Bird’s-foot-trefoil is a perennial, native to Eurasia but now widely distributed in North America after having been introduced around 1900. It is a “long-day “plant, requiring sixteen hours of sunlight to flower, just right now for the end of June. In some parts of North America and Australia the plant is considered a bothersome invasive while elsewhere it is planted for erosion control, because of its deep tap root, and as a forage legume on poor soil because of its nodulated roots that fix nitrogen. Several cultivars are available for agricultural use.
Flowers of bird’s-foot-trefoil flowers occur in florets of 4-8. Each floret is bisexual, thus can self pollinate although the plant has a self-incompatibility mechanism that prevents self-seeding. Most pollination is effected between plants by insects. Pollen in the plant matures before the flower opens. Filaments push the loose pollen forward into the closed tip of the united lower petals (keel), and pollination occurs when an insect’s weight on the keel forces a ribbon-like mass of pollen from the keel opening, some of it adhering to the insect’s underside. Further pressure as the insect seeks the nectaries causes the female stigma to slide into the same contact area, where it’s stickiness may pick up pollen from another plant that got stuck onto the insect. Like some other legumes, the bird’s-foot-trefoil produces highly nutritious pollen.
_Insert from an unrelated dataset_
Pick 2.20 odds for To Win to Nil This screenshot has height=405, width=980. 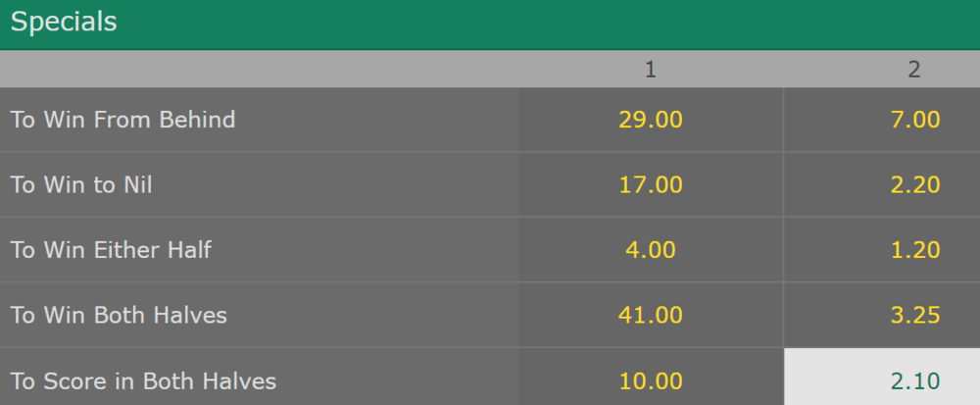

Honey bees and, especially, bumble bees are the principle pollinators of bird’s- foot-trefoil. Some bees became highly specialized on these plants; in fact, the decline of several bumble bee species has been linked to the reduced availability of clover, bird’s-foot-trefoil and other legumes. In Scotland, three of the scarcest bee species are believed to be completely dependent on bird’s-foot-trefoil’s pollen; the pine-wood mason bee, the mountain mason bee (Osmia inermis) and the wall mason bee (Osmia parietina).
But more importantly for the aspect of ecosystem services, the bird’s-foot-trefoil is a larval food plant for several butterflies and moths and a valuable nectar source for many other insects.
Bird’s-foot-trefoil can be confused with another yellow-flowered herb, butter-and-eggs, Linaria vulgaris Butter-and-eggs, or common toadflax, occupies much the same habitat as bird’s-foot-trefoil but flowers much later in the season. Butter-and-eggs can be problematic because through its vigorous growth it can out-compete other pasture natives and form dense mats that prevent the establishment of desired species. The plant is mildly toxic to livestock.
(In writing this post I relied heavily on The Book of Field and Roadside. Open-Country Weeds, Trees, and Wildflowers of Eastern North America by John Eastman. 2003. Stackpole books. It is one of three similar books by the same author. I am not sure that they are still in print. I found mine on E Bay).